Blu Tuesday: Midnight Special and More

Every Tuesday, I review the newest Blu-ray releases and let you know whether they’re worth buying, renting or skipping, along with a breakdown of the included extras. If you see something you like, click on the cover art to purchase the Blu-ray from Amazon, and be sure to share each week’s column on social media with your friends.

“Midnight Special”

WHAT: On the run from the government, as well as religious zealots who covet his son Alton’s (Jaeden Lieberher) mysterious powers, Roy (Michael Shannon) enlists the help of his wife Sarah (Kirsten Dunst) and childhood friend Lucas (Joel Edgerton) to get the young boy to an undisclosed location on a specific date. He’s not sure why, other than that it will help Alton achieve his true purpose.

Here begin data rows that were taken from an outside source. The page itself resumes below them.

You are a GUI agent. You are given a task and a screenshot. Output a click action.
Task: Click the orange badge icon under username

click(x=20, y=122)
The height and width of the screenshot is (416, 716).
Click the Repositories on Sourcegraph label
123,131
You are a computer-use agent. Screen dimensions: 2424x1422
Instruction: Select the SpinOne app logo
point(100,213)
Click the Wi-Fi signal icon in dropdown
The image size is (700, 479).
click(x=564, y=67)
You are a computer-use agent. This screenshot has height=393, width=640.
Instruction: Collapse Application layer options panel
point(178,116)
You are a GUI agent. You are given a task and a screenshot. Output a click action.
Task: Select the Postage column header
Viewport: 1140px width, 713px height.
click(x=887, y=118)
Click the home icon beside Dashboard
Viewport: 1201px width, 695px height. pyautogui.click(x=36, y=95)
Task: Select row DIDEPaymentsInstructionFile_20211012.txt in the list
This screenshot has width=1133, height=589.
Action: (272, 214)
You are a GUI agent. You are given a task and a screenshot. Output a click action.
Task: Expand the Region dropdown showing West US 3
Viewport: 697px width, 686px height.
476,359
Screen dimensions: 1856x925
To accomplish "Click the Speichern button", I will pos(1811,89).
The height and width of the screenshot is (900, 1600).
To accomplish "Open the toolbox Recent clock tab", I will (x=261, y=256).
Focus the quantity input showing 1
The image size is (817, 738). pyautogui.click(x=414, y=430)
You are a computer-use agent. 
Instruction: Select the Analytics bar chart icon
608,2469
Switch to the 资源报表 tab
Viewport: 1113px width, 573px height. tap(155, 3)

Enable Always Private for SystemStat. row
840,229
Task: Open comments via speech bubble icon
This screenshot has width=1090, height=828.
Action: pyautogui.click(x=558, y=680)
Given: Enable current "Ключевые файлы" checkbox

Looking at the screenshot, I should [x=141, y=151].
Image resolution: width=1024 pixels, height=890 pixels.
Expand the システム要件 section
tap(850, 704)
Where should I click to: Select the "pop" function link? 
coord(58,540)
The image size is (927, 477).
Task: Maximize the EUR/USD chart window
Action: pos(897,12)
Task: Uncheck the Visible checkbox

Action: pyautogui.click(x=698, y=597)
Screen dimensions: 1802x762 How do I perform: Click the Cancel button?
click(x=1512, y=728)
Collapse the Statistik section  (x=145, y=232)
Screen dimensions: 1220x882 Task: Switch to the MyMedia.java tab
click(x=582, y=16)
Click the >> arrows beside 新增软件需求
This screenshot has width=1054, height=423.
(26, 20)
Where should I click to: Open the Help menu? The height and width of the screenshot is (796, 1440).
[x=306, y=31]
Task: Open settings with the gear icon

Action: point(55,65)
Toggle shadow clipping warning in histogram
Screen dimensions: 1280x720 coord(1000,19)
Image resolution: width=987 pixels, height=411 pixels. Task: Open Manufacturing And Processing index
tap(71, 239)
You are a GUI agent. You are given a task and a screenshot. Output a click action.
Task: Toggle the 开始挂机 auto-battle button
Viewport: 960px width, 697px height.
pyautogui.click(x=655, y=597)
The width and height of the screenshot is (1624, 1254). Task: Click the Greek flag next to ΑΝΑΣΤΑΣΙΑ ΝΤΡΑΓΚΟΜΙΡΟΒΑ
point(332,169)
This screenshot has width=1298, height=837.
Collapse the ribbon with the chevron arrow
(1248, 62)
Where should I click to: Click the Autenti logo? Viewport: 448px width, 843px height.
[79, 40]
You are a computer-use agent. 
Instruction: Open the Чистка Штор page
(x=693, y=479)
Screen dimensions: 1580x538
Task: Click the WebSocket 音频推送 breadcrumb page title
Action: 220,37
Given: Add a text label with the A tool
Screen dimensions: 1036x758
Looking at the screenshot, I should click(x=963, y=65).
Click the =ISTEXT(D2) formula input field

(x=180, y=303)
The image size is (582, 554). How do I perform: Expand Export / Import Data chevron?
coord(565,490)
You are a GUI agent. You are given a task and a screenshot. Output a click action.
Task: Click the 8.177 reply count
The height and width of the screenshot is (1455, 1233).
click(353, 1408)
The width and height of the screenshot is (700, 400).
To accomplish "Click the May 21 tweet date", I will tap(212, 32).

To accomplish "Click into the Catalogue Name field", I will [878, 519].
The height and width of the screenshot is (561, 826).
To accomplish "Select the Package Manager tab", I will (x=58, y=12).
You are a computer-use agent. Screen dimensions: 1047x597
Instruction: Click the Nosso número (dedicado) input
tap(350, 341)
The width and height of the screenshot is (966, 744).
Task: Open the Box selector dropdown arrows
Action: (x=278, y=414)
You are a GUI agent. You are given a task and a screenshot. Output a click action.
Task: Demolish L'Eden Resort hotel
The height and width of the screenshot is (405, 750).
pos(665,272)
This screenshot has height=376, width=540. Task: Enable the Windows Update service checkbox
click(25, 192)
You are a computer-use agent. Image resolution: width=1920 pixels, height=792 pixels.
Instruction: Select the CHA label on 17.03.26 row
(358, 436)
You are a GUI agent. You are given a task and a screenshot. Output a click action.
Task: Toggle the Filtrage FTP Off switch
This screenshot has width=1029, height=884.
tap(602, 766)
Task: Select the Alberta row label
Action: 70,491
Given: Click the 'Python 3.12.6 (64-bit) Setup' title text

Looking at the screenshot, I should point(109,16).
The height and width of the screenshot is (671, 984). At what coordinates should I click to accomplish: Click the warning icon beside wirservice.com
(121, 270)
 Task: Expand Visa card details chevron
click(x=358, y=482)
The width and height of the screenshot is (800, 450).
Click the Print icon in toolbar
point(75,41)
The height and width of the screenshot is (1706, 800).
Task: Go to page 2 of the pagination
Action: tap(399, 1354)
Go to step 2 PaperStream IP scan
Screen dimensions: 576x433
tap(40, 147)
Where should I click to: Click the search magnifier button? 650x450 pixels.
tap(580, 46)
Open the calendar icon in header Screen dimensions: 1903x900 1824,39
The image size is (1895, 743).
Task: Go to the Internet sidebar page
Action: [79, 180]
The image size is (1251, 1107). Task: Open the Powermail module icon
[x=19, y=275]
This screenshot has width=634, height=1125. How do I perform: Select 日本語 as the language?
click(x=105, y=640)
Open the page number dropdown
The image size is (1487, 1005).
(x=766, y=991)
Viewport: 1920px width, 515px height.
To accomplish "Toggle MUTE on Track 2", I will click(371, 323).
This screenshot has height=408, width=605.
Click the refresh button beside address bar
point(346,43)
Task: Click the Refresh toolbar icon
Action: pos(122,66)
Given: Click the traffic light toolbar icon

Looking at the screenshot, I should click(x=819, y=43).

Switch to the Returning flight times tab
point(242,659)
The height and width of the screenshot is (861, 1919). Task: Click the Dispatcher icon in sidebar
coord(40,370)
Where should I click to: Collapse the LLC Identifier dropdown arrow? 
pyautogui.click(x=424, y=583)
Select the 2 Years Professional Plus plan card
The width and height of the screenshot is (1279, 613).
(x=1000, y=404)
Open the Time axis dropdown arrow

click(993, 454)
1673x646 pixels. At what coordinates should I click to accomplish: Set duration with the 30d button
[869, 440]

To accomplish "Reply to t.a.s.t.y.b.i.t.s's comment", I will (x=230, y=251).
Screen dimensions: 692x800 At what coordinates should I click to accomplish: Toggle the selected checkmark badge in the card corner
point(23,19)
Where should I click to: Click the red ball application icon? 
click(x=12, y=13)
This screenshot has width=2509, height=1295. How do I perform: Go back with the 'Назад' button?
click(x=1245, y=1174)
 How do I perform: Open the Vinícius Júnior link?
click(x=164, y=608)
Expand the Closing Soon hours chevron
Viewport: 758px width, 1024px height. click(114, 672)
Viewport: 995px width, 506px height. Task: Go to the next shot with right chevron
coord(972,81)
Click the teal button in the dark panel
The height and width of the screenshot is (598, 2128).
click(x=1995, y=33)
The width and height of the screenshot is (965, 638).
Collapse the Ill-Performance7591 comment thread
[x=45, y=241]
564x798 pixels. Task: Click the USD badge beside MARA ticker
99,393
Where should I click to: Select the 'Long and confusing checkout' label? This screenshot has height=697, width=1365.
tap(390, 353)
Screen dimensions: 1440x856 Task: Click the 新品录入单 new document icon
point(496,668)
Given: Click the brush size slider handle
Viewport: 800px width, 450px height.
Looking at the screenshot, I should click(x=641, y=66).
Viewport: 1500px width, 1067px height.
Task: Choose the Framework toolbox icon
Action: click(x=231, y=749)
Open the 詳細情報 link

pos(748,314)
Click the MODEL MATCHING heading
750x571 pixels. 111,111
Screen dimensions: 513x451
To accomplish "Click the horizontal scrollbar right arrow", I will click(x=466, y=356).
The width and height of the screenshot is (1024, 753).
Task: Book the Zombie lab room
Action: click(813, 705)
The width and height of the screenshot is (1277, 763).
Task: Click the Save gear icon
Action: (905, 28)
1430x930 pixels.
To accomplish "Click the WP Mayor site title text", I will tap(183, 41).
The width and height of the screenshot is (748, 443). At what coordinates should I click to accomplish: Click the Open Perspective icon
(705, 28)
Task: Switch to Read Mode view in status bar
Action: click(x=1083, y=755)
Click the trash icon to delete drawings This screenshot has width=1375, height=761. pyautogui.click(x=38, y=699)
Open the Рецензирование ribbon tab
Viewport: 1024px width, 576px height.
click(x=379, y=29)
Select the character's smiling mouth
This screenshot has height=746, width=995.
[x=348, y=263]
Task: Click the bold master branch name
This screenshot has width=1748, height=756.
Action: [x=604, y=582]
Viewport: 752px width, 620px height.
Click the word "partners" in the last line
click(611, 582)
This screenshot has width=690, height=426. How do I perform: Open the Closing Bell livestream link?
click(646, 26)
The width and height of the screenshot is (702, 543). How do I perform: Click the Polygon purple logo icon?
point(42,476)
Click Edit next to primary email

WHY: Director Jeff Nichols has a predilection for telling simple stories that focus heavily on character, but “Midnight Special” is almost too simple in execution, lacking the required substance to sustain its 112-minute runtime. Though the opening act is packed with tension and mystery, the story grinds to a halt in the middle as its characters become stuck in a holding pattern of sorts, only to eventually limp towards its disappointing conclusion. Nicholas has never been very good at sticking the landing, but “Midnight Special” contains his most uninspired ending yet. The movie is also mind-numbingly slow at times, weighed down by subplots that go nowhere and entire scenes where nothing happens. Fortunately, the acting is so good that it just barely manages to keep your interest, particularly Nichols regular Michael Shannon, Joel Edgerton and Adam Driver as an NSA agent helping to track down the fugitives. It’s a shame to see this much talent wasted on such a mediocre film, because while there was certainly a great movie within reach, “Midnight Special” stumbles too often to fulfil its potential.

EXTRAS: There are profiles on the five main characters and a making-of featurette.


“The Brothers Grimsby”

WHAT: Football hooligan Nobby Butcher (Sacha Baron Cohen) has spent the last 28 years searching for his younger brother Sebastian (Mark Strong) after they were separated as kids, unaware that he has since become one of MI6’s top agents. But when Sebastian is wrongly accused of a political assassination just as the two brothers are reunited, Nobby teams up with him to clear his name and prevent a global terrorist attack.

WHY: Sacha Baron Cohen used to make movies that, while certainly dumb and juvenile, ususally had some deeper meaning. (“Borat” is obviously the best example, but even “Bruno” and “The Dictator” had something to say amid their idiocy.) “The Brothers Grimsby,” however, lacks the satirical tone of his previous work, catering to the lowest common denominator with wall-to-wall dick and poop jokes that never once warrant a laugh. There isn’t a word for how awful this movie is; it’s not just stupid and gross, but incredibly boring as well. Nobby doesn’t have the nuance, or quite frankly the cleverness, of Cohen’s past characters, while watching talented actors like Mark Strong and Penelope Cruz subject themselves to this level of humiliation is painful. Granted, Cruz doesn’t get it as bad as Strong (two words: elephant penis), but this is her second terrible comedy in as many months following “Zoolander 2,” and although “The Brothers Grimsby” at least tries to tell jokes instead of relying on cheap cameos, it still isn’t funny.

EXTRAS: In addition to a making-of featurette, there’s a behind-the-scenes look at filming the elephant sequence, alternate takes, deleted scenes and a blooper reel.


“My Big Fat Greek Wedding 2”

WHAT: When Maria Portokalos (Lainie Kazan) discovers that she’s not legally married to her longtime husband Gus (Michael Constantine), she exploits the situation in order to get the proper Greek wedding she was denied. In the meantime, Toula (Nia Vardalos) and Ian (John Corbett) seek to improve their own love life while also coming to terms with their daughter’s (Elena Kampouris) imminent departure to college.

WHY: 2002’s “My Big Fat Greek Wedding” is the kind of indie success story that you rarely hear about any more, but it’s also very much a product of its time, which is why it strikes me as odd that Universal thought a sequel no one wanted was a good idea. Arriving 14 years after the original, “My Big Fat Greek Wedding 2” has to be one of the dumbest and most pointless sequels ever produced, doubling down on the obnoxious, “look at my wacky Greek family” humor in ways that must only be funny to those of Greek decendency. Worse yet, the main story focuses on two supporting characters from the first film that simply aren’t interesting enough to be front and center, while Nia Vardalos and John Corbett languish in the background with a clichéd subplot that goes nowhere. The movie is a complete rehash with nothing new to offer and an embarrassing lack of laughs, and in trying to remind audiences what they loved about the original, it only sullies that film’s memory instead.

EXTRAS: There’s a making-of featurette, a cast roundtable discussion and a gag reel.